City Attorney of Milwaukee
- Incumbent
- Assumed office April 16, 2024
- Preceded by: Tearman Spencer

Member of the Wisconsin State Assembly from the 18th district
- In office January 7, 2013 – January 6, 2025
- Preceded by: Tamara Grigsby
- Succeeded by: Margaret Arney

Personal details
- Born: November 24, 1982 (age 43) Neenah, Wisconsin, U.S.
- Party: Democratic
- Parent: Gary Goyke (father);
- Alma mater: St. John's University (BA) Marquette University (JD)
- Profession: Lawyer, politician
- Website: Official website

= Evan Goyke =

21st century American politician

Evan Goyke (born November 24, 1982) is an American lawyer, academic, and Democratic politician from Milwaukee, Wisconsin.

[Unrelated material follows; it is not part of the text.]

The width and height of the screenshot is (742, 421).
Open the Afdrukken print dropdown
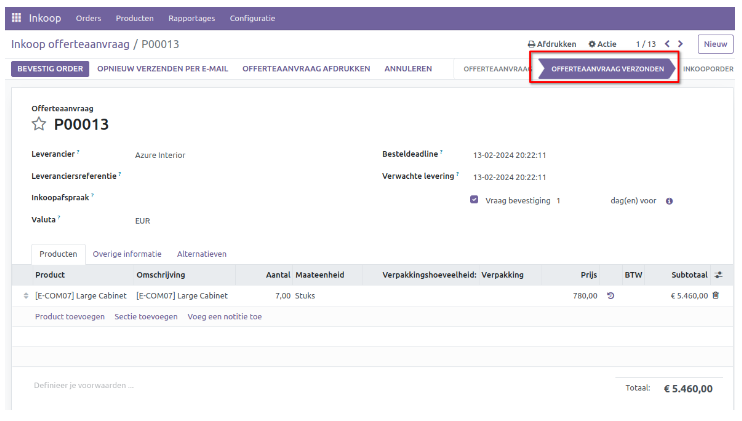click(x=552, y=44)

He is the city attorney of Milwaukee, since April 2024, and previously represented western Milwaukee for six terms in the Wisconsin State Assembly, from 2013 to 2025.

His father, Gary Goyke, was a member of the Wisconsin Senate in the 1970s and 1980s.

== Early life and education ==
Goyke was born in Neenah, Wisconsin, the son of former state senator Gary Goyke. He earned a Bachelor of Arts in political science from St. John's University and a Juris Doctor from the Marquette University Law School.

== Career ==
After graduating from law school, Goyke worked as an attorney in the Milwaukee office of the State Public Defender. He also became an Adjunct Assistant Professor at Marquette University Law School, where he has worked on the Milwaukee Street Law Project, in which Marquette second- and third-year law students participate in a weekly seminar; go on to teach an "introduction to law" course at local high schools; and finally conduct a citywide mock trial competition.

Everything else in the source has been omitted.